╭─ Text segment

Metamath Proof Explorer

Theorem cbvralsvw

Description: Change bound variable by using a substitution. Version of cbvralsv with a disjoint variable condition, which does not require ax-13 . (Contributed by NM, 20-Nov-2005) Avoid ax-13 . (Revised by GG, 10-Jan-2024) (Proof shortened by Wolf Lammen, 8-Mar-2025)

╰─

> _What is asked_: Please carry on the Metamath Proof Explorer page for theorem cbvralsvw, picking up right after its description.

╭─ Given material

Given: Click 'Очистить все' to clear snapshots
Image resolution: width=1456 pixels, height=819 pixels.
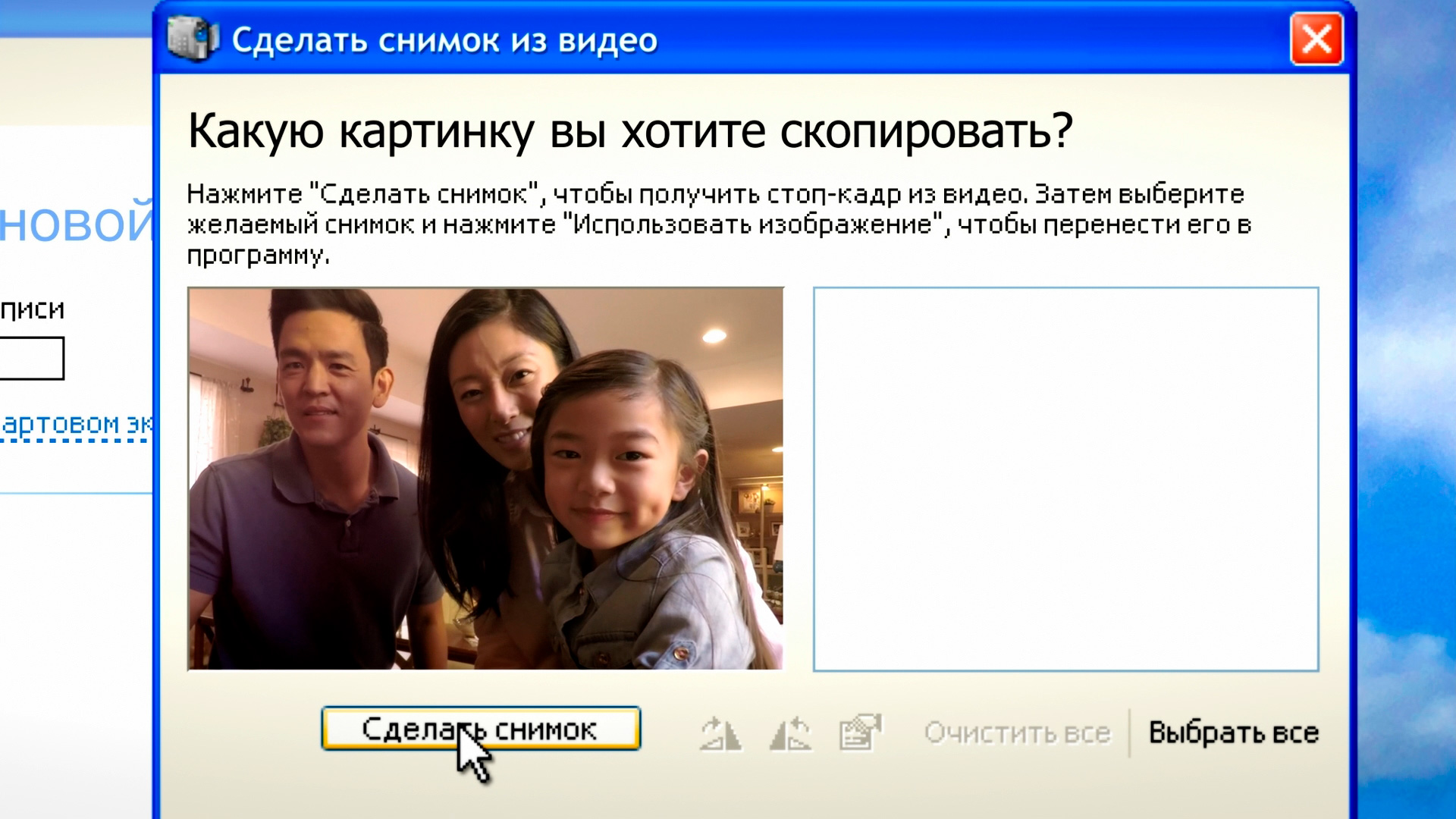Looking at the screenshot, I should tap(1016, 733).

╰─

> _Output below_:
		Ref	Expression
	Assertion	cbvralsvw	⊢ ( ∀ 𝑥 ∈ 𝐴 𝜑 ↔ ∀ 𝑦 ∈ 𝐴 [ 𝑦 / 𝑥 ] 𝜑 )

Proof

Step	Hyp	Ref	Expression
1		nfv	⊢ Ⅎ 𝑦 𝜑
2		nfs1v	⊢ Ⅎ 𝑥 [ 𝑦 / 𝑥 ] 𝜑
3		sbequ12	⊢ ( 𝑥 = 𝑦 → ( 𝜑 ↔ [ 𝑦 / 𝑥 ] 𝜑 ) )
4	1 2 3	cbvralw	⊢ ( ∀ 𝑥 ∈ 𝐴 𝜑 ↔ ∀ 𝑦 ∈ 𝐴 [ 𝑦 / 𝑥 ] 𝜑 )